## Begin TEXT PROVIDED
# Another Google moonshot fail.. Still a driverless car belieber?



## SafeT (Nov 23, 2015)

Google parent company Alphabet just proved that it's serious about taking a more measured approach to its "moonshot" projects.

The company is trying to sell Boston Dynamics, the high-profile robotics startup it bought in late 2013 as part of a division known internally as "Replicant," because it isn't likely to produce a marketable product in the next several years, sources told Bloomberg's Brad Stone and Jack Clark earlier this week.

http://www.businessinsider.com/google-sale-of-robot-business-shows-new-approach-to-moonshots-2016-3


----------



## McLovin (Dec 7, 2015)

Please tell me you're not a belieber.


----------



## SafeT (Nov 23, 2015)

McLovin said:


> Please tell me you're not a belieber.


Hell no... and not a Driverless car belieber either. This article shows how Google hypes tech they can't come through on just to keep their stock price high. Google driverless car is same worthless tech. No one is going to ride in a driverless car on the highway at 60 mph. It's just scifi fantasy.


----------



## Undermensch (Oct 21, 2015)

Boston Dynamics isn't the first time Google has made a mistake. I don't think Boston Dynamics is a failing company though. What I read from the story was not so much the product launch timeline being a problem but more that they remained isolated and didn't want to integrate with the rest of the robotics projects at Google.

Google has messed up on other acquisitions before, such as Motorola. They could have done more with Motorola but ultimately just freaked out their partner companies and had to sell them. They did get a benefit of the patents that Motorola had, but I doubt that was the entire plan when they bought them.

Google has also messed up home grown initiatives, such as Google+.

Self-driving cars at Google is a home grown initiative. They are doing surprisingly well. But that doesn't really matter...

Numerous companies (GM, Tesla, Volvo, etc.) are competing to try to bring self driving cars to market. That does matter. It speeds up the process and it increases the chances that one company will be successful long before the others and before the consumer market expects it to happen.

Most importantly though, it has already happened. You can buy one. Today. Just go to a Tesla dealership and take a test drive with Auto Pilot. It's amazing how well it works. Sure, it can't do everything yet, but its quite amazing at what it does do.

Self driving cars that can handle bad weather and local streets will be available within 5-10 years. It's happening. No amount of saying it won't will stop it.


----------



## SafeT (Nov 23, 2015)

Undermensch said:


> Self driving cars that can handle bad weather and local streets will be available within 5-10 years


Yeah... Dream on.


----------



## Undermensch (Oct 21, 2015)

SafeT said:


> Yeah... Dream on.


Oh, so you've test driven the Tesla with Auto Pilot then?

No? Then you're lying to yourself. It's already here.


----------



## SafeT (Nov 23, 2015)

Undermensch said:


> Oh, so you've test driven the Tesla with Auto Pilot then


Don't have to. There are plenty of videos on youtube of test drives of Tesla that show you don't know what you are talking about. Without a driver constantly grabbing the steering wheel they would crash. They also take corners too fast and can't deal with roads that are not freshly painted. Maybe you should watch some of them.
## End TEXT PROVIDED
## Begin GIVEN INFORMATION
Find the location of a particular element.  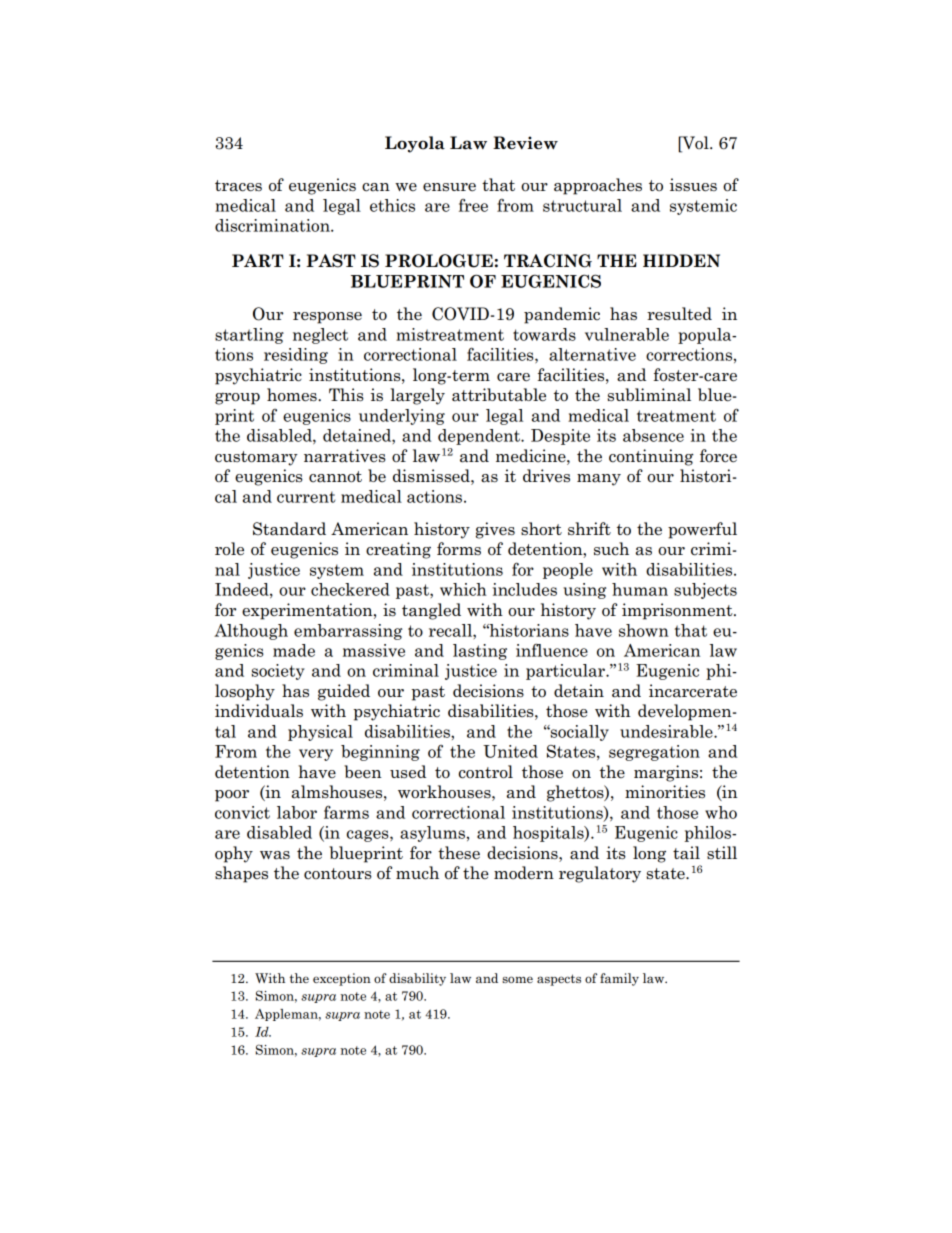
## End GIVEN INFORMATION
* **SHORT EXERCISE A**: From the forum thread on driverless cars, transcribe the passage starting with "Google has also" and going on through "doesn't really matter...".
* **SHORT EXERCISE B**: According to the forum thread on driverless cars, when did Google buy Boston Dynamics?
The data isn't needed for this.

* **WRITTEN SOLUTION A**:
Google has also messed up home grown initiatives, such as Google+.

Self-driving cars at Google is a home grown initiative. They are doing surprisingly well. But that doesn't really matter...

* **WRITTEN SOLUTION B**: In late 2013.